La colère gronde au Sud-Kivu. Face aux perturbations devenues chroniques et persistantes de la connexion internet qui paralysent la ville de Bukavu, le bureau de la coordination nationale du mouvement de la société civile du Congo (MSCO) est monté au créneau. Dans une déclaration rendue publique ce 22 juin, l'organisation lance un ultimatum de 72 heures aux entreprises de télécommunication pour rétablir le signal, sous peine de devoir quitter la province.
Un réseau quasi inexistant, des appels coupés et une économie locale asphyxiée. C’est le tableau sombre décrit par le MSCO face aux prestations des géants de la téléphonie mobile opérant à Bukavu, notamment Vodacom et Airtel. Depuis plusieurs jours, les plaintes de la population se multiplient dans tous les sens, sans qu'aucune solution durable ne soit apportée.
Pour la structure de la société civile, les conséquences de cette mauvaise qualité de service sont dramatiques et touchent toutes les couches socioprofessionnelles. Des commerçants aux hommes d'affaires, en passant par les chercheurs, le constat est le même et la frustration est à son comble.
« Les mégas expirent sans avoir servi l'acheteur. Les marchandises, l'argent et d'autres biens de valeur sont ainsi perdus », déplore la coordination nationale du MSCO.
Aujourd'hui à Bukavu, l'accès aux plateformes numériques et aux réseaux sociaux majeurs comme WhatsApp, Facebook, TikTok, X (ex-Twitter) ou encore Gmail est devenu un parcours du combattant. Même les services de base, tels que les appels vocaux, les audios et les SMS, sont qualifiés de « presque nuls ».
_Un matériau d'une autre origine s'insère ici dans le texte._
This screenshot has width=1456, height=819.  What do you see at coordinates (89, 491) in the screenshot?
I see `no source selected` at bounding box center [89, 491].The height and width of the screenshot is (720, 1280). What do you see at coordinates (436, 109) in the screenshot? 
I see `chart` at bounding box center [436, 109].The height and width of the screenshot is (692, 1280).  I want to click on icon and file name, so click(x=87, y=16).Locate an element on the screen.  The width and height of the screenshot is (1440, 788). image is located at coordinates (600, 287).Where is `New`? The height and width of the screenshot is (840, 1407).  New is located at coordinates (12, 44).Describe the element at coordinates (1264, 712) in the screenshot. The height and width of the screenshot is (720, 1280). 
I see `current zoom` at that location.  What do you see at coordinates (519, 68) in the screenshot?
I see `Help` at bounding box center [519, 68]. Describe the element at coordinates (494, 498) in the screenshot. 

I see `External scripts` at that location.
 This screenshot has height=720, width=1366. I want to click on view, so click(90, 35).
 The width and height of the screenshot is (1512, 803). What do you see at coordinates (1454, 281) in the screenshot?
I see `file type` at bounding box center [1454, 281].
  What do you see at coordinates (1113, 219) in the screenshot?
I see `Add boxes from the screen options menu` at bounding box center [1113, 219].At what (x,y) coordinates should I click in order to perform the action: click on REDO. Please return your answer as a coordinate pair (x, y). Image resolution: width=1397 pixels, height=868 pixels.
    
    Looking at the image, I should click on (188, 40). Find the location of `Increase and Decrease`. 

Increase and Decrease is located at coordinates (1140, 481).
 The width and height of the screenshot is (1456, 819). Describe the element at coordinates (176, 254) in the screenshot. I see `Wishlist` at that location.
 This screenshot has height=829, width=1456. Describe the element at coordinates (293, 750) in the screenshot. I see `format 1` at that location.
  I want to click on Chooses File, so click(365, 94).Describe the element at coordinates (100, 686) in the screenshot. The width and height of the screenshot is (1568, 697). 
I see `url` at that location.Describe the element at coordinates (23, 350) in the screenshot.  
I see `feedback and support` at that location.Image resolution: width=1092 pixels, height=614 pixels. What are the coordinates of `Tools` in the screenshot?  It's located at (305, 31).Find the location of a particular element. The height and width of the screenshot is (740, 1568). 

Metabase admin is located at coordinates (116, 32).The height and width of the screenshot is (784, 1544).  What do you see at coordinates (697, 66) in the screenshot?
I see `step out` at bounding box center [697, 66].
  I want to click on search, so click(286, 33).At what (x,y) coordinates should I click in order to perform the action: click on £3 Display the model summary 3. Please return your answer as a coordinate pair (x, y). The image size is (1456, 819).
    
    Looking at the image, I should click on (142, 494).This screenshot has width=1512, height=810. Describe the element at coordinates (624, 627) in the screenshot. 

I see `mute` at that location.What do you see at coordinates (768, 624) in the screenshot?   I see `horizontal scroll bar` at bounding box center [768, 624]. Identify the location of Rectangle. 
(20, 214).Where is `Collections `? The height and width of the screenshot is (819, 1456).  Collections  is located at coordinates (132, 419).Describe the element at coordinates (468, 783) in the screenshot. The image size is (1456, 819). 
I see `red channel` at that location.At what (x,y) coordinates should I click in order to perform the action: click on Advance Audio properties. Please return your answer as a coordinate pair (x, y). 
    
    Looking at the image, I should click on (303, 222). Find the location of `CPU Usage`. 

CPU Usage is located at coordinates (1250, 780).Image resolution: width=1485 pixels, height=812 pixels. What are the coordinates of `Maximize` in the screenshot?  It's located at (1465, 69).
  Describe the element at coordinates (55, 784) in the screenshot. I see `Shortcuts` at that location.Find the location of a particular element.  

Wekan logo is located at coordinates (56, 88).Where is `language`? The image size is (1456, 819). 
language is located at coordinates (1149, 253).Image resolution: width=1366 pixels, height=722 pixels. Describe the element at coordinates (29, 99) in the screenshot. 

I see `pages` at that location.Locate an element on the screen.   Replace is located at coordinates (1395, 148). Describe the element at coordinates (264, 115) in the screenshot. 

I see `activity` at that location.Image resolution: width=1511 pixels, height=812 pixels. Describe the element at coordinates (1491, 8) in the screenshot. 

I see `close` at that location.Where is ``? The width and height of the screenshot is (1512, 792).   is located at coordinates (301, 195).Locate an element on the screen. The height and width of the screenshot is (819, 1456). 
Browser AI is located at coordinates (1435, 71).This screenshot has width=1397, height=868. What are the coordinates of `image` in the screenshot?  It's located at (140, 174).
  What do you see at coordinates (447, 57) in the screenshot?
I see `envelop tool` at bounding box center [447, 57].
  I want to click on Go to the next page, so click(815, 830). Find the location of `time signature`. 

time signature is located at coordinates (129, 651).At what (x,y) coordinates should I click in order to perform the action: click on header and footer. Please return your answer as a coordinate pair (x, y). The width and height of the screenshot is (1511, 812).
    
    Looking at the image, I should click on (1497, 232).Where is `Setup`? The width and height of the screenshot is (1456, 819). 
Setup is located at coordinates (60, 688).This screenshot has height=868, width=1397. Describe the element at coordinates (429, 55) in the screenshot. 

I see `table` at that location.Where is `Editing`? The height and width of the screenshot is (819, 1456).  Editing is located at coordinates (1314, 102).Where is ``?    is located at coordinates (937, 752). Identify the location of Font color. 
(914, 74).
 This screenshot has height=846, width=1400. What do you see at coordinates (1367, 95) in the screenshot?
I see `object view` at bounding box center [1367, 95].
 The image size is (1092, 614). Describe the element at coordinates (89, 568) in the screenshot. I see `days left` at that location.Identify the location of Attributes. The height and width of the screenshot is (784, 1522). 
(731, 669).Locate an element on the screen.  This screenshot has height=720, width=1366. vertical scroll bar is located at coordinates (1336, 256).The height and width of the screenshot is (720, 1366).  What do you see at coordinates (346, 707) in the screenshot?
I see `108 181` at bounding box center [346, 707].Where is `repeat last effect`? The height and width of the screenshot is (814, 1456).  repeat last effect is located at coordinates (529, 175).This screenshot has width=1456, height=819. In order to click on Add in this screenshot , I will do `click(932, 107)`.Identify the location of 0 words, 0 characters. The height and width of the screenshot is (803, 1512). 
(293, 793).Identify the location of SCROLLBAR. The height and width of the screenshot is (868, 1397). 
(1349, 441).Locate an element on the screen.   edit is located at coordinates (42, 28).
Face à ce qu'elle qualifie de préjudice matériel et financier majeur, la société civile refuse de rester les bras croisés. Elle exige non seulement le retour immédiat d'une connexion de qualité, mais aussi le remboursement sans délai de toutes les pertes subies par les consommateurs, dont les forfaits internet ont expiré sans être consommés.
Le ton se veut désormais coercitif. Le MSCO prévient que si la situation n'est pas régularisée en urgence, les opérateurs techniques devront en assumer les conséquences directes.
« Dans le cas contraire, nous exigeons que ces maisons de télécommunication emballent leurs effets et quittent librement le sol congolais dans 72 heures. »
Cet ultimatum pose un nouveau défi aux opérateurs de télécoms en République Démocratique du Congo, régulièrement pointés du doigt pour la qualité de leurs services, alors que le numérique est devenu indispensable au quotidien des centres urbains de l'Est du pays. Reste à savoir si ce cri d'alarme suffira à faire bouger les lignes avant l'expiration du délai.